I am so tired of doing this.  I do well on my eating program, then BAM! something triggers me and I binge.  This time it was a box of food that I bought from a friend who was finished with Medifast.  There were singles of things I really like - like s'mores crunch bars, some Kay's snacks, and a few other things.  Well, I ate them ALL last night.  Again, this morning, I am back on Day 1.  I am back on track.  But I am also in mid-carb hangover.  My body feels icky.  My mind is cloudy.  I am depressed. And I have a green cloud around me from the gaseous emissions coming from my body.

I will be fine for 2 more days, then I have 2 boxes of food coming in with some bars I have never tried.  This company also includes free samples - often bars of some sort that I can just grab and shove in my mouth.  I will be really really tempted to take a bite of each different bar that I ordered.  Sigh.  I will try to avoid it.  I hope this will be the time that I don't go for it.

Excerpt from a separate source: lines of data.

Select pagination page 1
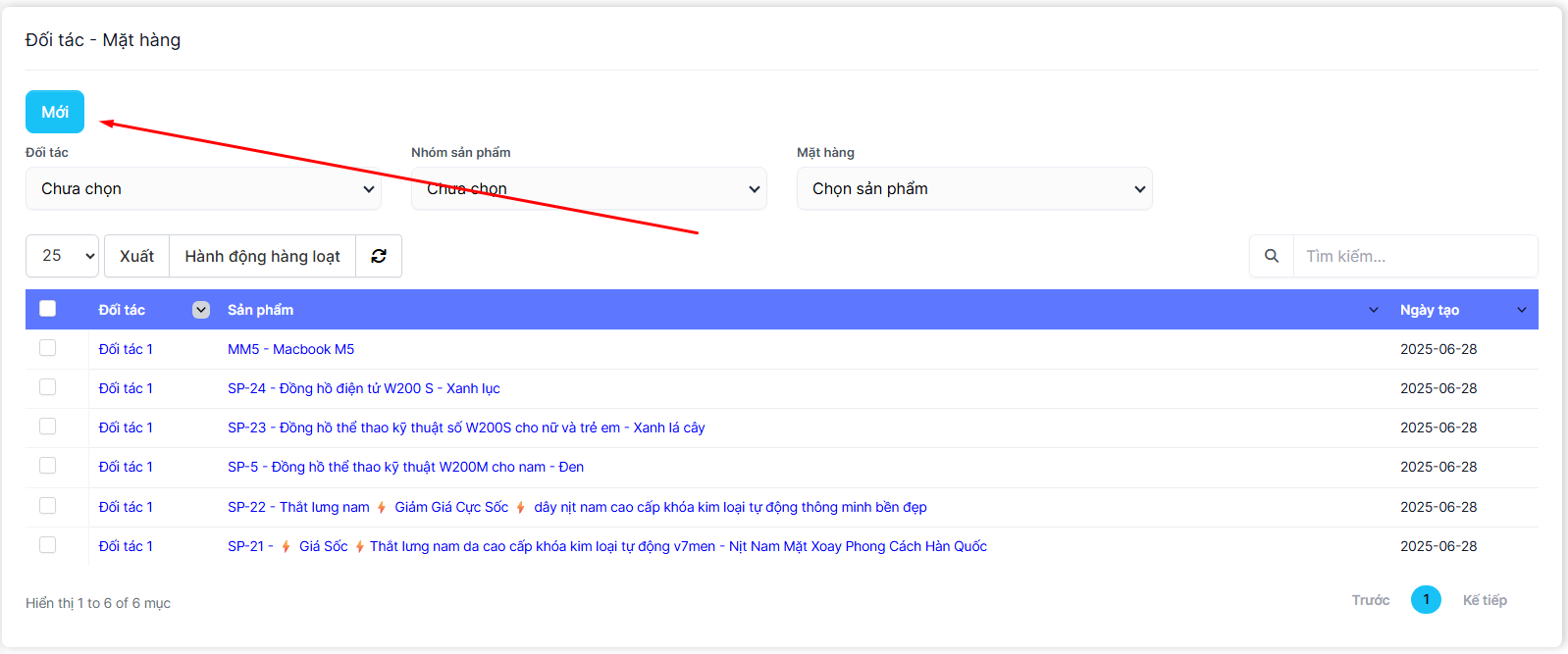Screen dimensions: 1568x654 pos(1426,599)
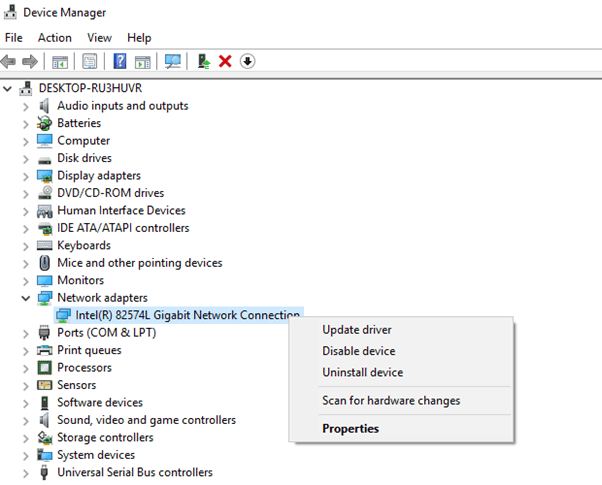Collapse the Network adapters category

[x=25, y=298]
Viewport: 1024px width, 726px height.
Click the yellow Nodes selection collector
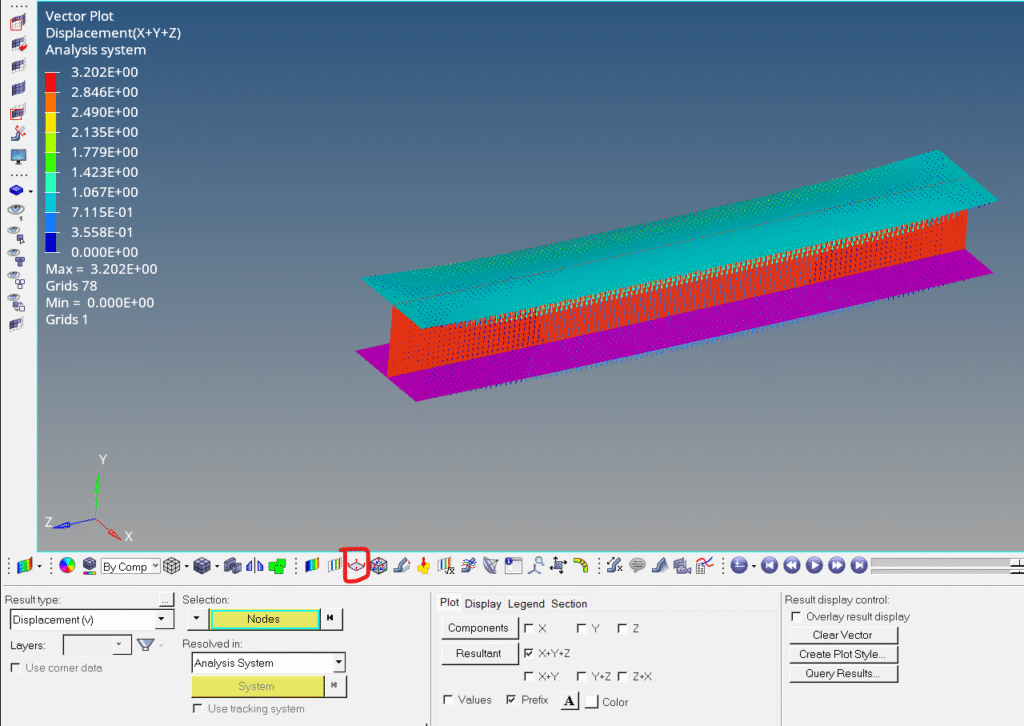click(x=264, y=619)

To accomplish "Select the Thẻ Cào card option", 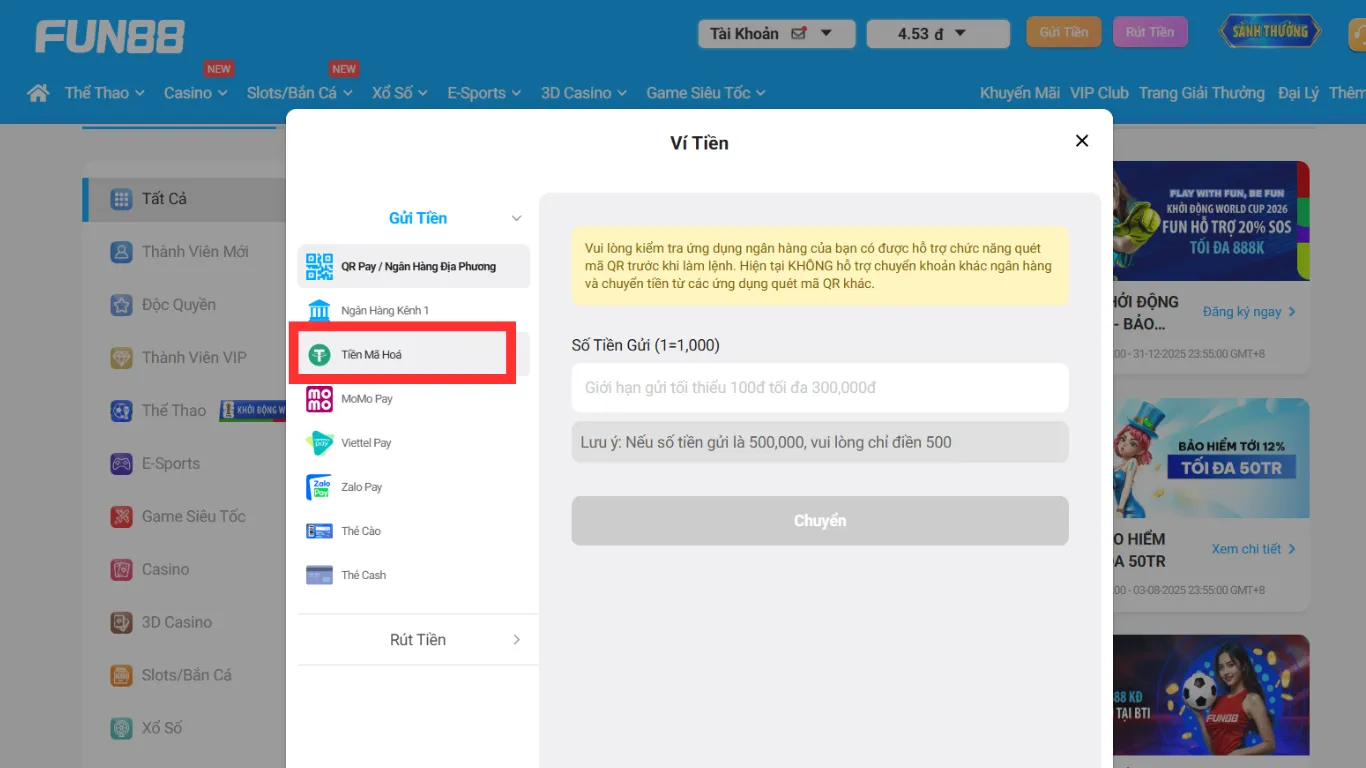I will coord(412,530).
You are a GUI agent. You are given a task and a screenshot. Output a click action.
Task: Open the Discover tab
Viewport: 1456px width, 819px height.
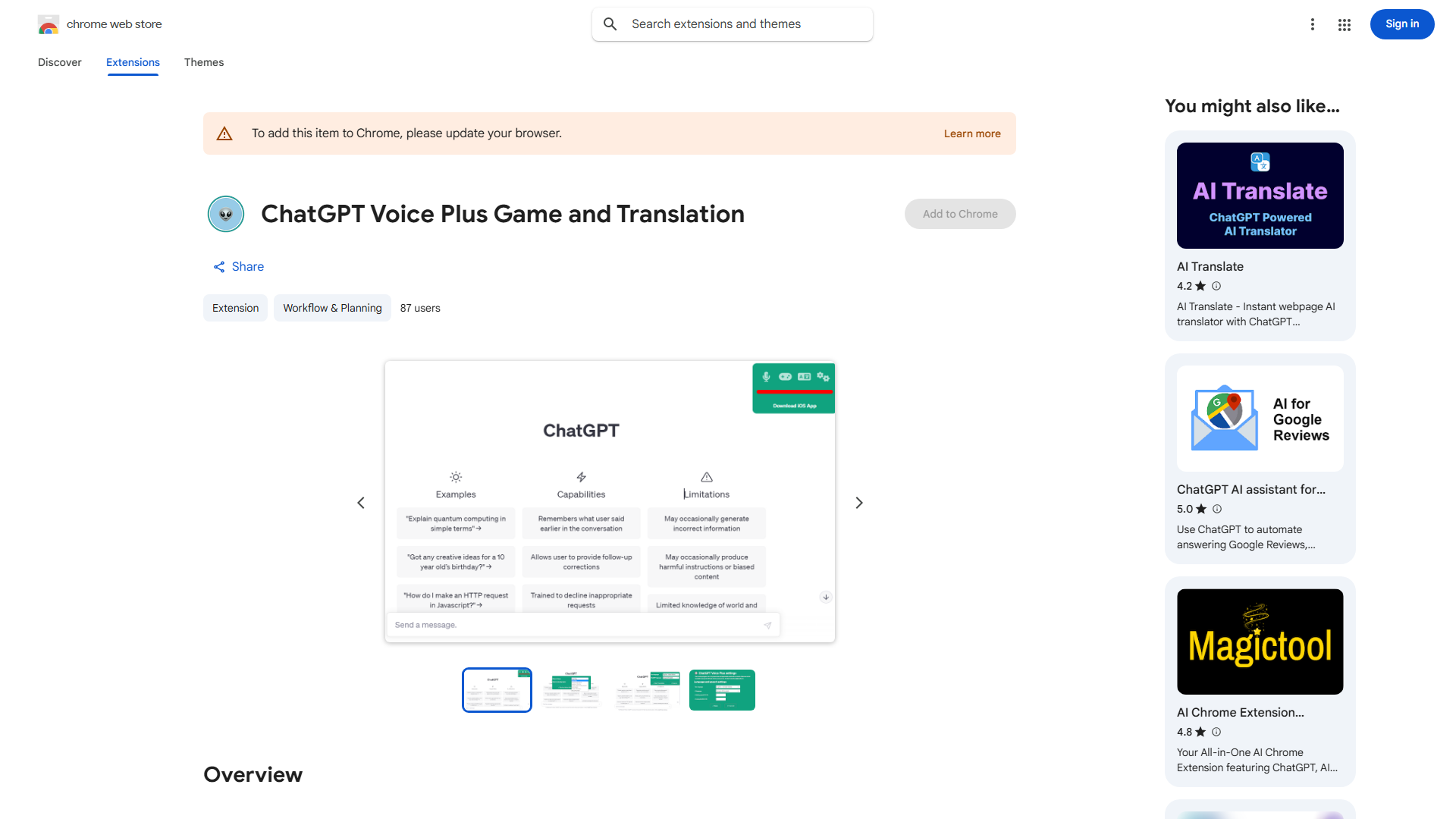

So, ok.  Day 1 (again) is almost done.  I am looking through my food and finding that I have food in my "stash" from the beginning of my Medifast journey.  Some of it has already expired, which just means that the vitamins may break down a little.  That's fine - I take a multi every day.  I also realized that I have enough brownies and chocolate chip soft bakes to eat nothing BUT those for more than 2 weeks.  I'm not going to, but I could.  I have a bag of 19 brownies/soft bakes that are expired in July or fixing to expire this fall.  I will get to eating those, although they are not my favorites.

I have been swinging around the 180 mark since May.  It is now September.  My new goal - to be solidly in the 170s by the end of the month.

What am I afraid of?  Let's just get 'er done!